LOS ANGELES, UNITED STATES, NOV 14 (AFP/APP/DNA):Donald Trump’s appointment of hard-liners to key immigration posts signals a determination to fulfill campaign pledges of mass deportations and border crackdowns, but it will be an uphill battle, analysts say.

Illegal immigration was a key issue for voters in the US election, and Trump’s promises to seal the border and carry out the largest deportation program in American history appeared to resonate at the ballot box.

Actually implementing campaign promises, however, could prove tricky, immigration experts say.

Aaron Reichlin-Melnick, senior fellow at the American Immigration Council, said that with around 13-15 million undocumented migrants in the country — not over 20 million as Trump often says — mass deportation is “not realistic.”

Tens of thousands of new personnel would be required to staff hundreds of detention centers and courtrooms across the country, he said, all of it coming at an extraordinary financial and administrative cost.

“Our estimates were that it would take over a decade to (deport 13 million people),” he told AFP.

“That’s only presuming that Congress funds the government to the tune of nearly a trillion dollars to carry out those mass deportations.”

Never one to let practical matters stand in his way, the profile of Trump’s incoming team reveals a certain determination on the part of the billionaire.

Just days after his stunning November 5 victory, a new “border czar” was among the very first officials he named.
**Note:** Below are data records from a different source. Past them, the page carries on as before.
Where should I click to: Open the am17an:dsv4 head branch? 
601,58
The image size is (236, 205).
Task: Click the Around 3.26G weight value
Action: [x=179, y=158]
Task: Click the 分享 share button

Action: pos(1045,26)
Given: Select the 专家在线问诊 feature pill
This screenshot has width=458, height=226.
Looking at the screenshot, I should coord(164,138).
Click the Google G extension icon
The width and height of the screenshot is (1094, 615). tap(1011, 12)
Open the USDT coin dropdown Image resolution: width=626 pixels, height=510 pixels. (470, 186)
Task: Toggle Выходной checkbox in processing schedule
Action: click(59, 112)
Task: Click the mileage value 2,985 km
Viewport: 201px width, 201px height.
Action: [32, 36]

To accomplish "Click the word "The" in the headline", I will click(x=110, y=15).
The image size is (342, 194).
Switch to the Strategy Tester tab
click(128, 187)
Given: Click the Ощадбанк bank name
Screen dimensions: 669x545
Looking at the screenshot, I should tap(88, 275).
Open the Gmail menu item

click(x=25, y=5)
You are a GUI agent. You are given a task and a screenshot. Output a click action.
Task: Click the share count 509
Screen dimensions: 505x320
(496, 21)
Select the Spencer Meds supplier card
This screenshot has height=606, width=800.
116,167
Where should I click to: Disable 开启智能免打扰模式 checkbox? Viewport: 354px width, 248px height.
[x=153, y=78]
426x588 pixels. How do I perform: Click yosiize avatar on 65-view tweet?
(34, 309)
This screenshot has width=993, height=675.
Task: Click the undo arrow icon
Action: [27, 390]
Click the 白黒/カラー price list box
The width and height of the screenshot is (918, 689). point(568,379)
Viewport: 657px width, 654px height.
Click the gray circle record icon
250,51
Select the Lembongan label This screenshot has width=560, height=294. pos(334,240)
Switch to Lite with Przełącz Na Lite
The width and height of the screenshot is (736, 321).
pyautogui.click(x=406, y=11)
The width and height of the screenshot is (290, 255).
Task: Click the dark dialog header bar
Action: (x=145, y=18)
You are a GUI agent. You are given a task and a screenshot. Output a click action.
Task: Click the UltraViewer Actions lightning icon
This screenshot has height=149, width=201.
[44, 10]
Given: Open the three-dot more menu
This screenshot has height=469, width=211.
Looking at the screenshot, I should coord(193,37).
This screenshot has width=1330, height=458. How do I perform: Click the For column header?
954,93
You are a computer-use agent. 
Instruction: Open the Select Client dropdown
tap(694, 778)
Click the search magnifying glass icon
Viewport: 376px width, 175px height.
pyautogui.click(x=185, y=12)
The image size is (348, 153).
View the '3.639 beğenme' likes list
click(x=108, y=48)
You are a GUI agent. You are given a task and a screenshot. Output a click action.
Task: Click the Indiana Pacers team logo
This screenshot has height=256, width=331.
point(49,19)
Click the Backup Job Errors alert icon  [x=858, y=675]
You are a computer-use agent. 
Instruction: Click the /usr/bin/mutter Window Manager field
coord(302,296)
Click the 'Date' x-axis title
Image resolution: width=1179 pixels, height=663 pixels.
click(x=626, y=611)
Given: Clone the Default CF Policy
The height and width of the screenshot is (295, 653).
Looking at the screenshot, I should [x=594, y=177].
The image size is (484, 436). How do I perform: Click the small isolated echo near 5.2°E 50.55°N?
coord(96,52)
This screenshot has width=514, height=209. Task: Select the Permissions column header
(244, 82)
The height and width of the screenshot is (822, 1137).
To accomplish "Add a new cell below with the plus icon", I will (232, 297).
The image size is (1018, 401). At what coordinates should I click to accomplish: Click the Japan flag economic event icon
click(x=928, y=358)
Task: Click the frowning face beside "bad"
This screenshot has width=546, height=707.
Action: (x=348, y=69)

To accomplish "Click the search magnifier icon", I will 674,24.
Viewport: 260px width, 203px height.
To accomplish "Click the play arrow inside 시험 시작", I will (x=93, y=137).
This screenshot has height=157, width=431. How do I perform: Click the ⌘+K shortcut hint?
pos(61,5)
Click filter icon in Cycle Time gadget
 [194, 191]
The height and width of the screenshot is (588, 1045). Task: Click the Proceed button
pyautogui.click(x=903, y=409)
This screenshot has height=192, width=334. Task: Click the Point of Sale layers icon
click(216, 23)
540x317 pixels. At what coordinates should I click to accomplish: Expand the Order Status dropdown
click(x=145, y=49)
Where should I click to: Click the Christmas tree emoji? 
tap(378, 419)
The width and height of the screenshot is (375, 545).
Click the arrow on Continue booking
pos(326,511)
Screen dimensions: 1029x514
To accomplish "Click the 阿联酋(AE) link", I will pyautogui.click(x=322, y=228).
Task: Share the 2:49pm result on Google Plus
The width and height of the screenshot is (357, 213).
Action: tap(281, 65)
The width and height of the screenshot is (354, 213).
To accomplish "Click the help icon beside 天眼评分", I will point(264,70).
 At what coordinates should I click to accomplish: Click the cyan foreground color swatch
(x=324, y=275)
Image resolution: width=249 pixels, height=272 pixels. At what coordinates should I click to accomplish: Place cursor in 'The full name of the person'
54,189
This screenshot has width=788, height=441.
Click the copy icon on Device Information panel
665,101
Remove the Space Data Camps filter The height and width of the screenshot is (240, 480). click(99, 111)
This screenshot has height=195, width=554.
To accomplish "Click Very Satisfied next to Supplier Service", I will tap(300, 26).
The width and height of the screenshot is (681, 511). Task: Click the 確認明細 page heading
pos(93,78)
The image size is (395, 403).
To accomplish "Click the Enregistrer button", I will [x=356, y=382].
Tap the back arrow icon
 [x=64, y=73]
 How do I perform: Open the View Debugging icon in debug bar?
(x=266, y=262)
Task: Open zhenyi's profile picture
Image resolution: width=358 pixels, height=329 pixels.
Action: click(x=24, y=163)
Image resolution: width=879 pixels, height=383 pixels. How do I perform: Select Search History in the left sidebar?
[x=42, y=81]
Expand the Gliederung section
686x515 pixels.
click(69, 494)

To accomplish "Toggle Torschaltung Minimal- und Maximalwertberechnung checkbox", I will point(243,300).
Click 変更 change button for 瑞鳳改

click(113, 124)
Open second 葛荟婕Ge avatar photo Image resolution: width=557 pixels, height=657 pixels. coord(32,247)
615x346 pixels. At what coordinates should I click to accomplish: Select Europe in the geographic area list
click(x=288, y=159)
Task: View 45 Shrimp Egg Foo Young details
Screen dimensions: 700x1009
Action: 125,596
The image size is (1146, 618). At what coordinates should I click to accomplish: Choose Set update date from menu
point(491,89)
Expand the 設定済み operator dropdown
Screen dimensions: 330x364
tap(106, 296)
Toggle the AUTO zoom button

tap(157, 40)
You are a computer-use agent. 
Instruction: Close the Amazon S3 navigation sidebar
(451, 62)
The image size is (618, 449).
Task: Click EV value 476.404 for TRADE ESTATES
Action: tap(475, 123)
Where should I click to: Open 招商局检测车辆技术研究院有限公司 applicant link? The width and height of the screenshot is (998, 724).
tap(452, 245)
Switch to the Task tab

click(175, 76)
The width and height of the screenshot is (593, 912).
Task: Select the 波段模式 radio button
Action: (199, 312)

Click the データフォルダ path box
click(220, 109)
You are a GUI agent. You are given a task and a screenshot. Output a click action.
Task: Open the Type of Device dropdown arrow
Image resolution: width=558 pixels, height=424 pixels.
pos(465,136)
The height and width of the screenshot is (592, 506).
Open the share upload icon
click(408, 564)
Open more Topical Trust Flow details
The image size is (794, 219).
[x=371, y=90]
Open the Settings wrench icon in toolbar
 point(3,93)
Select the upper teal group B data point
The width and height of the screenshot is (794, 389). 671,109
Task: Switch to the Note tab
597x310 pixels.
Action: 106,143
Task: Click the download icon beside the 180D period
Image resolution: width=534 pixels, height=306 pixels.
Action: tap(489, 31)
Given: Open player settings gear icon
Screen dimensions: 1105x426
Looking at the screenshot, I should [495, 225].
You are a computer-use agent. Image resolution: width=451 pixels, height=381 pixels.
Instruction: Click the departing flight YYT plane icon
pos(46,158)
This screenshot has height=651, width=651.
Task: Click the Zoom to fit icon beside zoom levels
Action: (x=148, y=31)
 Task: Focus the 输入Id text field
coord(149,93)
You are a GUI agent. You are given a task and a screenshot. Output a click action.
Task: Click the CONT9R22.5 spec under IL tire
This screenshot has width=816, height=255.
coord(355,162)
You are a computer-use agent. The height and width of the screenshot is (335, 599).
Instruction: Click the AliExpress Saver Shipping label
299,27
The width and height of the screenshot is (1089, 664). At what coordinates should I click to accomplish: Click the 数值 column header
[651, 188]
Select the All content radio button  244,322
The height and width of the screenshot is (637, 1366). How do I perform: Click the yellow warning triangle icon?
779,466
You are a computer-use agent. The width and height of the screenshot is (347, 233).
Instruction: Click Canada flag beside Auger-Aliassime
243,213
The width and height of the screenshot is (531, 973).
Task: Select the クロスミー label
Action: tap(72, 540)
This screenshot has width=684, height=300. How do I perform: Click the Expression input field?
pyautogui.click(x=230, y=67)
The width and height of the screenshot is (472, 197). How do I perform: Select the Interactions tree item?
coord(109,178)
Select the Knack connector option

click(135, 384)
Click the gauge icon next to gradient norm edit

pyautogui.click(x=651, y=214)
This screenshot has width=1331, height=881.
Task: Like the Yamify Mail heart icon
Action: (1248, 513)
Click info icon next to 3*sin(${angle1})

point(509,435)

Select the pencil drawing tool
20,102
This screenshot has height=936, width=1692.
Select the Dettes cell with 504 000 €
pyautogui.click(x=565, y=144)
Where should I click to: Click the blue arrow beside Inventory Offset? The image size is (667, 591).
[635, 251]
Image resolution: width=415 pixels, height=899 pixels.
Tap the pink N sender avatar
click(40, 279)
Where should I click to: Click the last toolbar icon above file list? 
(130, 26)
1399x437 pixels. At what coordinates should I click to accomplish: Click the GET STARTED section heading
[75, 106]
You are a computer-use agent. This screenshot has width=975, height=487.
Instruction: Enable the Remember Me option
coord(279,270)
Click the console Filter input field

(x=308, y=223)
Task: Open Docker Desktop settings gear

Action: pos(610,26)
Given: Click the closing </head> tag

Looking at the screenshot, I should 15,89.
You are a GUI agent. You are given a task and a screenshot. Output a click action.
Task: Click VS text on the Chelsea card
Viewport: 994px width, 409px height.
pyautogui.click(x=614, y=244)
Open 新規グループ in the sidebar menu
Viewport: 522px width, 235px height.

Tom Homan was acting director of Immigration and Customs Enforcement (ICE) during Trump’s first term. He oversaw a controversial — and short-lived — policy that separated parents and children at the border.

The former police officer headed enforcement and removal operations at ICE under president Barack Obama.

Some Republicans initially viewed Homan as a bit soft, but Trump, after becoming president in 2017, lavished praise on him, saying approvingly that he “looks very nasty; he looks very mean.”

Homan contributed to the conservative Project 2025, a controversial blueprint for government overhaul, and he advocated in a speech this year for a sweeping deportation program.

“No one’s off the table in the next administration,” he told the National Conservatism Conference.

“If you’re here illegally, you better be looking over your shoulder.”